With either method of rolling; either choosing individual results or a total, you can compare the result to a target number and find success or failure, and then extend outward above or below to determine the degree of success/failure.
Shadowrun doesn't really do this, at least not in Third Edition. It's something that a lot of other games do, though, either as a stepped success system as in Degenesis or via a more linear comparison of finding a high water mark based on the dice rolled.

The reason why this works really well in some cases is that you can find only the highest die, which is helpful because if you were to, say, count all results of five or six as a success and then explode, you could be looking at a lot of results that are all significant, requiring players to do a lot of running math as they go.

It's also something that rewards the exploding die mechanic, because it permits players to have a chance at a really great result if they get lucky.

The practical limitations of this revolve around one central fact: it amplifies the unpredictability of rolls, rather than adding stability.
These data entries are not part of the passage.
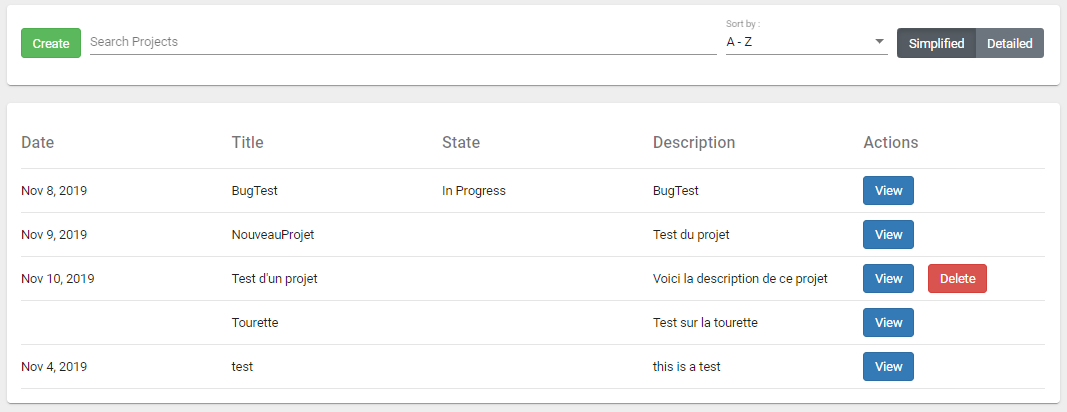Switch to Detailed view
The width and height of the screenshot is (1067, 412).
click(1010, 43)
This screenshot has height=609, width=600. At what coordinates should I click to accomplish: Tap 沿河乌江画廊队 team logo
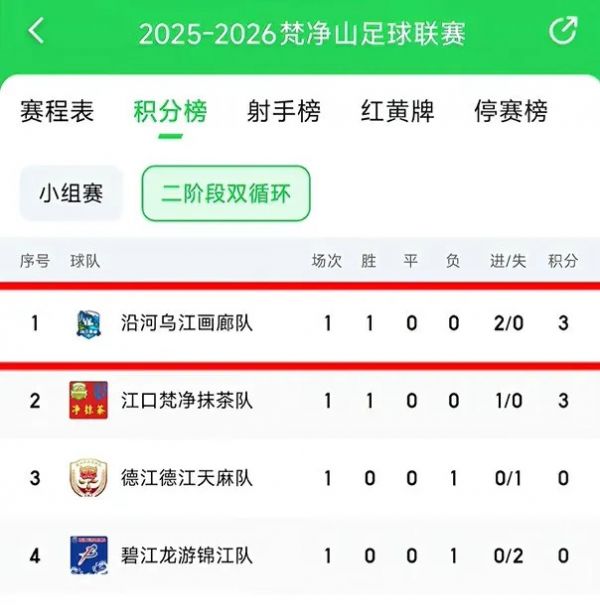(88, 323)
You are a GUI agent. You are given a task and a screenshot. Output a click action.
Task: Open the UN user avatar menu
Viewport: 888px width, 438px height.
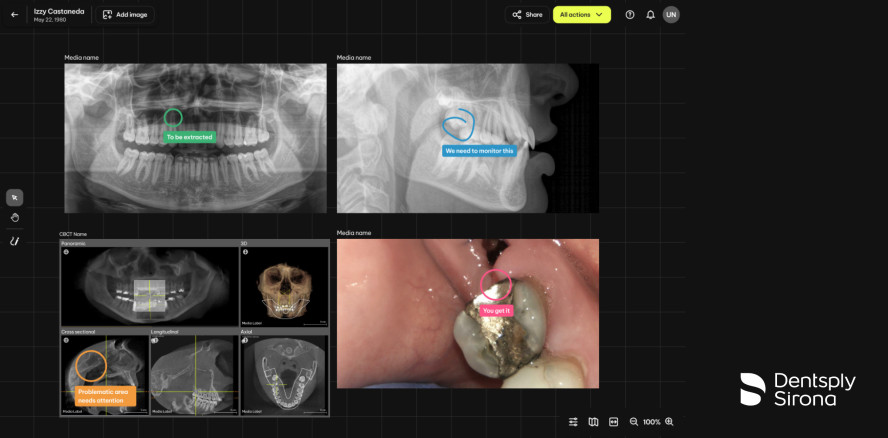point(671,15)
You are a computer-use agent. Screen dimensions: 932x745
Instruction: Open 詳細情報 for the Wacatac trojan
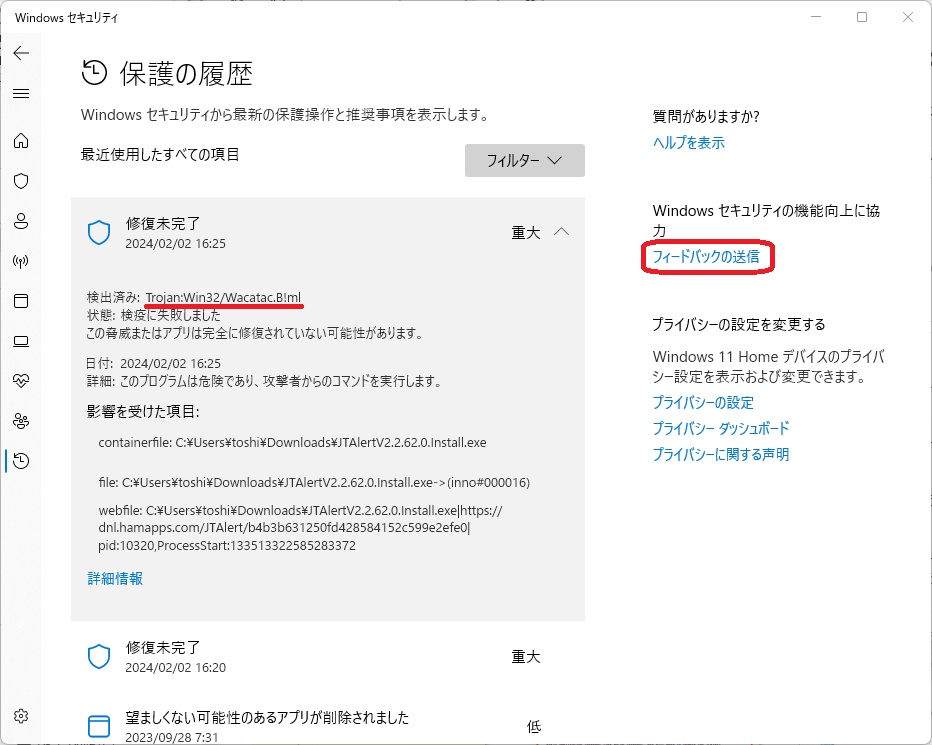(113, 578)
Generally, stability is preferable: players like to be able to visualize their odds, even if they don't always make decisions rationally. With exploding dice, visualization is hard, and you're going to occasionally wind up in situations where the degree of success a player enjoys doesn't make practical sense. This means that it's harder to prepare for and foresee outcomes, which makes it more difficult for a GM and player to figure out what should logically follow in the story. Having this potentially unbounded scale can be deleterious to the overall balance of the game, unless there is a cap or a mechanical coping method detailed in the system.

The more common and quicker way is to simply count the dice that have results at or above the target number desired.

This has the advantage of not really requiring conscious math (my energy-drink fueled college game sessions wouldn't have permitted anything greater without mechanical assistance), since comparison and counting are both fairly simple functions, and it provides more reliable results; the same calculations you can use for chance of success (what is the chance that 1 die goes above X?) simply gets scaled (what is the chance that Y dice go above X?).

Even in an exploding system where there are no theoretical ceilings on results, this not only saves a lot of rerolling (unless the TN is high enough to require an explosion to occur), but it also means that your results are going to stay tightly constrained within the realm of possibilities for each character.